The Mudcat Café TM
Thread #97835   Message #1932139
Posted By: Teribus
10-Jan-07 - 05:49 AM
Thread Name: BS: Maliki doesn't want more U.S. troops
Subject: RE: BS: Maliki doesn't want more U.S. troops
The man must have changed his mind according to Reuters:

"Iraq would welcome more U.S. troops

20,000 more on the way, Bush says

Reuters
Published: Tuesday, January 09, 2007
BAGHDAD, Jan 9 (Reuters) - The Iraqi government would welcome an increase in U.S. troop numbers in Baghdad expected to be announced on Wednesday by President George W. Bush, the government spokesman said on Tuesday.

As U.S. and Iraqi forces clashed with gunmen in central Baghdad, Ali al-Dabbagh said in the first official comment by the government on the expected U.S. move that Prime Minister Nuri al-Maliki welcomed Bush's new strategy on Iraq.

"The Iraqi government does not object to an increase in coalition forces. The Iraqi government supports this trend," Dabbagh told a news conference.

Battling growing sectarian violence, Prime Minister Nuri al-Maliki has announced a major security plan for Baghdad, vowing to crack down on violence on all sides.

Gordon Smith, one of Bush's fellow Republicans, was among senators who attended a White House meeting to discuss the president's emerging strategy for Iraq, which Democrats have called an escalation of the war.

Smith said Bush told him and several other senators that the plan for the additional troops had originated with Iraqi Prime Minister Nuri al-Maliki.

Maliki had made commitments that the Iraqi government and military would take steps to strengthen security in exchange for more U.S. troops, Smith said.

Seeking to salvage the U.S. mission in an unpopular war nearly four years after the invasion, Bush's new plan is also expected to include setting "benchmarks" for Maliki to meet, aimed at easing sectarian violence and stabilising the country.

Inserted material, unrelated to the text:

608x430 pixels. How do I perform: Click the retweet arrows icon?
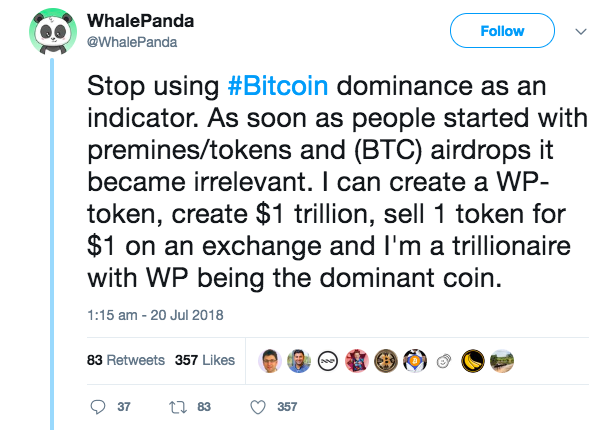tap(175, 407)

It is also expected to contain a job creation programme for Iraqis likely to cost more than $1 billion.

Maliki, a Shi'ite Islamist, has so far resisted U.S. pressure to crack down on militias loyal to his fellow Shi'ites, which the United States has said are the most serious threat to Iraq. But in a speech on Saturday he vowed to crush illegal armed groups "regardless of sect or politics."

Oh, and has that bastion of the Dems, Teddy (mind-that-bridge) Kennedy painted himself and his party into a corner? If he proceeds unmuzzled as he is he may very well hand the 2008 election to the Republicans.